_TASK PROMPT:_
Please translate this sentence from the Red List update into Spanish: "Similarly, the Iberian Lynx (Lynx pardinus) population has tripled in the past decade."

_SELECTED EXTRACT:_
= Beginning of Section =

Travis Cooper/thinkstock

An update to the International Union for the Conservation of Nature's Red List, which identifies plant and animal species' risk of extinction, brings mixed news: nearly 30% of all assessed species are threatened with extinction. Many species have, however, shown remarkable rebounds from the brink of extinction.

The Guadalupe Fur Seal (Arctocephalus townsendi) was believed to have gone extinct twice in recent history, largely due to overhunting (the seal's fur is highly valued). Due in large part to conservation legislation, such as the Marine Mammal Protection Act, the species' population has rebounded from 200 to approximately 20,000 in the past 60 years. It has been reclassified as Least Concern, a noteworthy comeback.

Similarly, the Iberian Lynx (Lynx pardinus) population has tripled in the past decade. "Intensive conservation" programs have helped the lynx rebound after six consecutive decades of staggering population declines.

"This is fantastic news for the Iberian Lynx, and excellent proof that conservation action really works," remarked the IUCIN's Urs Breitenmoser. "However, the job is far from finished and we must continue our conservation efforts to secure future range expansion and population growth of the species."

Habitat loss affects 85% of all species evaluated by the organization. As tourism encroaches increasingly upon their habitat, two species of crab (Karstama balicum and Karstama emdi) have become Critically Endangered. A 59% decline in coral reef habitats spells bad news for Caribbean marine wildlife, including the Dwarf Pygmy Goby (Pandaka pygmaea) and Lionfish (Pterois volitans).

Thankfully, no new species have been confirmed extinct, although 14 plants are now considered to be possibly extinct.

= End of Section =

_EXERCISE DATA:_

= Beginning of Section =

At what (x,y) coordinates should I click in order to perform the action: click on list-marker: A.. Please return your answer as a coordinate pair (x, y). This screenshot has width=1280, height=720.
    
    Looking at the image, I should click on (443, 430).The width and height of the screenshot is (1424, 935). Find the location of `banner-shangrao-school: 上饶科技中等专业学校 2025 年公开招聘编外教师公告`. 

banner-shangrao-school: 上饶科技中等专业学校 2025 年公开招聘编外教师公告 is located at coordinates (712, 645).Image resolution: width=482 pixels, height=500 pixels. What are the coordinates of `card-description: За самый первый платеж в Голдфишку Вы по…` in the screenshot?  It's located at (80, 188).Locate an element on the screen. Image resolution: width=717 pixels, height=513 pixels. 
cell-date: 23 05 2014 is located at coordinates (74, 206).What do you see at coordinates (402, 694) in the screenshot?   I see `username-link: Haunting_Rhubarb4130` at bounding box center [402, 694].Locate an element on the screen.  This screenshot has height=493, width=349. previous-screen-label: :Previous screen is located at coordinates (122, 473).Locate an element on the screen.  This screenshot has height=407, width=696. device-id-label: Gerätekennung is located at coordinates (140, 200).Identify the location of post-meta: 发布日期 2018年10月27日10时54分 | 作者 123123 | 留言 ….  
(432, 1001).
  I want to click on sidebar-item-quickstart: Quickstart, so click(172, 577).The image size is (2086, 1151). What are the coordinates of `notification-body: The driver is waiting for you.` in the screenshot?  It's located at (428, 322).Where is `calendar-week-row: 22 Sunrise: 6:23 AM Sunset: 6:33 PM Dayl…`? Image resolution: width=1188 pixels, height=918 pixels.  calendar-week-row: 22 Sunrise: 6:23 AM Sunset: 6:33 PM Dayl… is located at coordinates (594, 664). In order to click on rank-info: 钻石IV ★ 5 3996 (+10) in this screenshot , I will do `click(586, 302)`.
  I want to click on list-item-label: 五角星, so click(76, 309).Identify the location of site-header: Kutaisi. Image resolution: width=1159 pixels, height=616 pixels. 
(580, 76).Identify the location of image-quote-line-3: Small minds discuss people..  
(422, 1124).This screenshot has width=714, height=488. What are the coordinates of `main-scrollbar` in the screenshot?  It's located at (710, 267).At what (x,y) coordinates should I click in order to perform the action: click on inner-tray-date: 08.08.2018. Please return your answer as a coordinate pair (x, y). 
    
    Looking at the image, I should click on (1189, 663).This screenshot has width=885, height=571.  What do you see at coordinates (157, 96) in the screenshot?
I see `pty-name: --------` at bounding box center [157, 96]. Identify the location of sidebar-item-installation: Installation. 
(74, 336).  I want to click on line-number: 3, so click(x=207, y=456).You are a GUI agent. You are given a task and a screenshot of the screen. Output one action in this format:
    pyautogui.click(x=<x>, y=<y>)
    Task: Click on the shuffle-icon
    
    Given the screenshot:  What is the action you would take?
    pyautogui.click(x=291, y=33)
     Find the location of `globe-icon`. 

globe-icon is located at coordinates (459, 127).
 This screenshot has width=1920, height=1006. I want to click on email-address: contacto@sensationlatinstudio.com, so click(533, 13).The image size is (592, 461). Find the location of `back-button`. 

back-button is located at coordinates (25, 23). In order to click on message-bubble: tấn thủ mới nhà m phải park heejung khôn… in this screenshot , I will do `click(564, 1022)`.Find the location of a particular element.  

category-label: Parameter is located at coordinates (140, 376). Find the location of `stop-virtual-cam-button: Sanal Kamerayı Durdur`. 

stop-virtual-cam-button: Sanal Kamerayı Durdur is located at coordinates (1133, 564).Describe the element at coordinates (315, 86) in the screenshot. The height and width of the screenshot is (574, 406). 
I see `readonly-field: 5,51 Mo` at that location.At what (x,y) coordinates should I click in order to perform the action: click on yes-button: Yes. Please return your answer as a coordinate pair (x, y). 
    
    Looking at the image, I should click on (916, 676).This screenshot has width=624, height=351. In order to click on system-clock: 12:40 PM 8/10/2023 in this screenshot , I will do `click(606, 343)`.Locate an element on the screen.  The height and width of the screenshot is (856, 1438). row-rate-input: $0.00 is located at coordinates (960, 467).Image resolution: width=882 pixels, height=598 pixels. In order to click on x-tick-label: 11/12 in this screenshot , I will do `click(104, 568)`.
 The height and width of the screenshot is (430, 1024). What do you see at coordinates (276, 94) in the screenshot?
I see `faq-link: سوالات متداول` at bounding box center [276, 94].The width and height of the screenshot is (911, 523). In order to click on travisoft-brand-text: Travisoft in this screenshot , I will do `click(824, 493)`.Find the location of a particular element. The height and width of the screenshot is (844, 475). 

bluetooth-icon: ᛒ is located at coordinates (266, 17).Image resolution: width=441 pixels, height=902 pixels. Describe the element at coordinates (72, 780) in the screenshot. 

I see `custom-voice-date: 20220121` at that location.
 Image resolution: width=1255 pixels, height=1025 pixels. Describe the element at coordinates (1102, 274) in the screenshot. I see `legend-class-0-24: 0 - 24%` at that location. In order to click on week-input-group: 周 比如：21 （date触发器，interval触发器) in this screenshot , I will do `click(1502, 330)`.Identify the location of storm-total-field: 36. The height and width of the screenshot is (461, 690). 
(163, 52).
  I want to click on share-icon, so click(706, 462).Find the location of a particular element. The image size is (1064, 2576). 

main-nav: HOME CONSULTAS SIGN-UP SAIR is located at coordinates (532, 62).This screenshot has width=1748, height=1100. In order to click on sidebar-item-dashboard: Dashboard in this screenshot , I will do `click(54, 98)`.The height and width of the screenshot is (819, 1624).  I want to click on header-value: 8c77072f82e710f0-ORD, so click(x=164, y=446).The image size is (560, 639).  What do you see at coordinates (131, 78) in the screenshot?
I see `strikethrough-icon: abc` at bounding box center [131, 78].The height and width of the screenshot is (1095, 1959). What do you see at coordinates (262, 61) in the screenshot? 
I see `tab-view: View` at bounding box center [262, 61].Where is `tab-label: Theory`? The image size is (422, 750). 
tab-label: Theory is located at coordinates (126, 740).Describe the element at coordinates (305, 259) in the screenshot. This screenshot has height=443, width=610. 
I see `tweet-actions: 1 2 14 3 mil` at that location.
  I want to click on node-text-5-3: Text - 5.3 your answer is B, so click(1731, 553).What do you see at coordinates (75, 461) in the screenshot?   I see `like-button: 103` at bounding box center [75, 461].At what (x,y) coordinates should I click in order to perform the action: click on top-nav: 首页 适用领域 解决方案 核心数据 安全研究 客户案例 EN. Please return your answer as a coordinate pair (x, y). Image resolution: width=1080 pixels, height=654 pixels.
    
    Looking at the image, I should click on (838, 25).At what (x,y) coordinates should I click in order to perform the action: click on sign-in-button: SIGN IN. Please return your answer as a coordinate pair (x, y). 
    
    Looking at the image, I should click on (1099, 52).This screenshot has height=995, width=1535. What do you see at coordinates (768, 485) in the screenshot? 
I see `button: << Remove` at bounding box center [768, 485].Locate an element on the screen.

= End of Section =

_RESULT OF THE TASK:_
Del mismo modo, la población de lince ibérico (Lynx pardinus) se ha triplicado en la última década.